[Opening Reading passage section]

Food-led disinflation pushes CPI to 1.55% in July, but core pressures and household data reveal a more complex reality.
The big picture
India’s retail inflation cooled sharply to 1.55% in July, the lowest reading in eight years, according to the Ministry of Statistics & Programme Implementation’s (MoSPI) Consumer Price Index (CPI) release for July 2025. The fall was led by a rare stretch of food price deflation — the Consumer Food Price Index (CFPI) registered –1.76% — even as several essential services remained firm. Rural inflation moderated to 1.72%, urban to 1.18%, pulling the combined measure to the new cycle low.
On paper, this is an inflection point. In practice, households are asking a fair question: if inflation is at an eight-year low, why do monthly budgets still feel tight? The answer lies in what is falling (volatile, high-weight food) and what is not (stickier, lower-weight essentials like health, education, housing and services). This explainer unpacks the headline number using MoSPI’s latest release, breaks down rural–urban dynamics, tracks historical context, and outlines what to watch next for policy and pocketbooks.

[Closing Reading passage section]

=== Activities ===
(1) Please list every inflation rate that the explainer on India's July retail inflation reports, along with the measure each rate belongs to.
(2) Extend the explainer on India's July retail inflation, starting right after its final sentence.

[Opening Recorded data section]

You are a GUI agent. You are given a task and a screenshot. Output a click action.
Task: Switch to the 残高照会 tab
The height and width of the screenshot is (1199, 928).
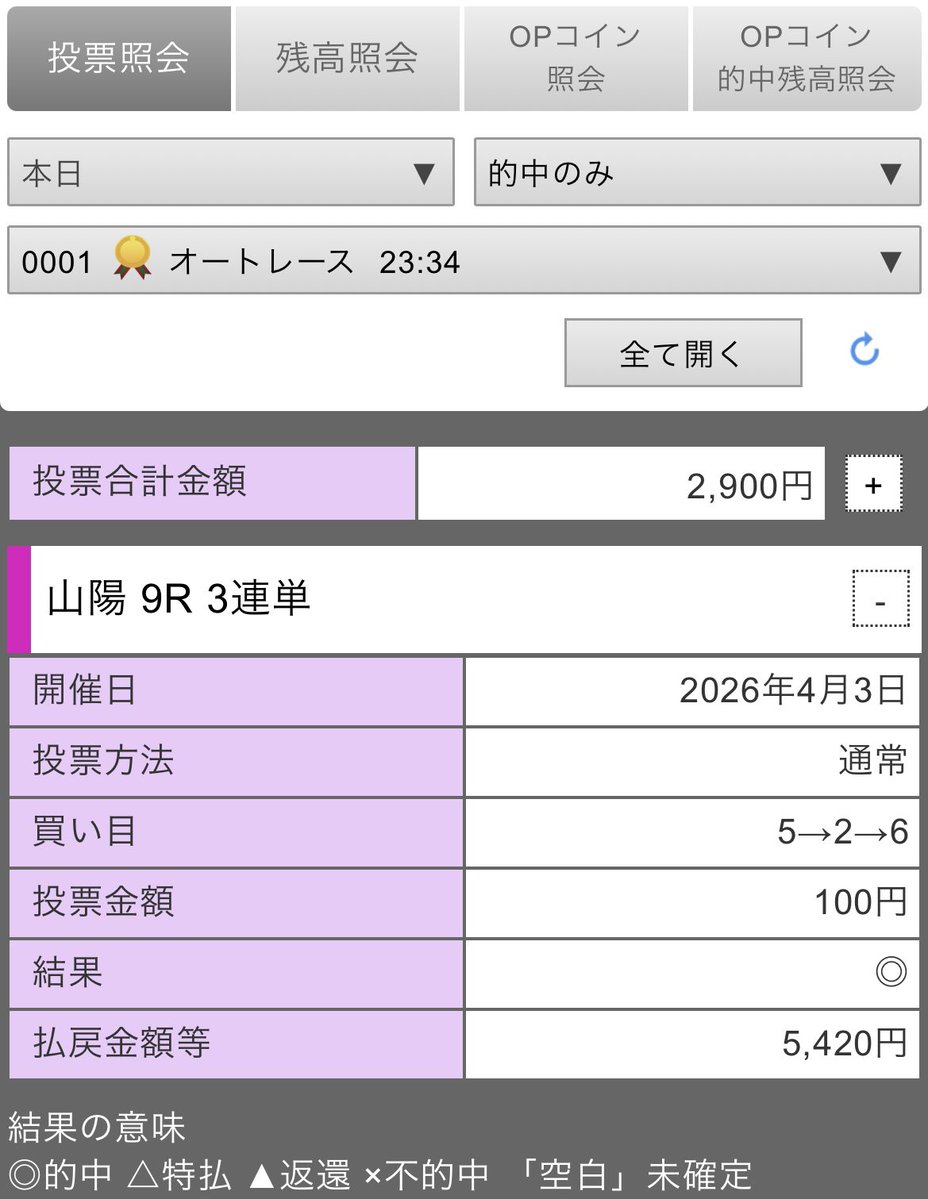(346, 55)
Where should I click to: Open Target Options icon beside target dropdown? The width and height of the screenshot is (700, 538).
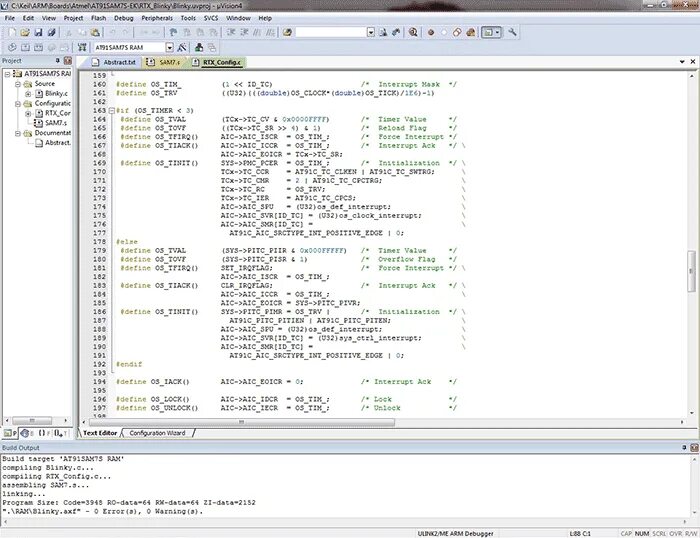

[Closing Recorded data section]

=== Set of answers ===
(1)
- Combined retail inflation (CPI): 1.55%
- Consumer Food Price Index (CFPI): –1.76%
- Rural inflation: 1.72%
- Urban inflation: 1.18%

(2)
What the latest CPI release shows
MoSPI’s July CPI bulletin (base: 2012 = 100) reports a broad-based easing led by food, while non-food categories are cooler than a year ago but still sticky in places. Key highlights extracted from the press release:
Large declines within food led by vegetables (about –20.7%), pulses (about –13.8%), spices (about –3.1%) compared with last year’s elevated levels.
Core inflation (CPI excluding food & fuel) remains near ~4%, with education (~4.0%) and health (~4.6%) still elevated; transport & communication eased compared to last year’s highs.
Table 1 — CPI at a glance (YoY, %) Source: MoSPI, CPI Press Release — July 2025 (Combined; Rural/Urban splits as reported)
Indicator
Combined
Rural
Urban
Headline CPI
1.55
1.72
1.18
CFPI (Food)
–1.76
–1.74
–1.90
Note: This table reproduces the headline rates presented in the press release for July 2025.
Why the plunge? The role of base effects and food weights
Two mechanics matter here:
High base last year: July 2024 saw unusually high food inflation after erratic weather and supply shocks. Comparing July 2025 to that elevated base mechanically pushes the year-on-year rate down (the “base effect”).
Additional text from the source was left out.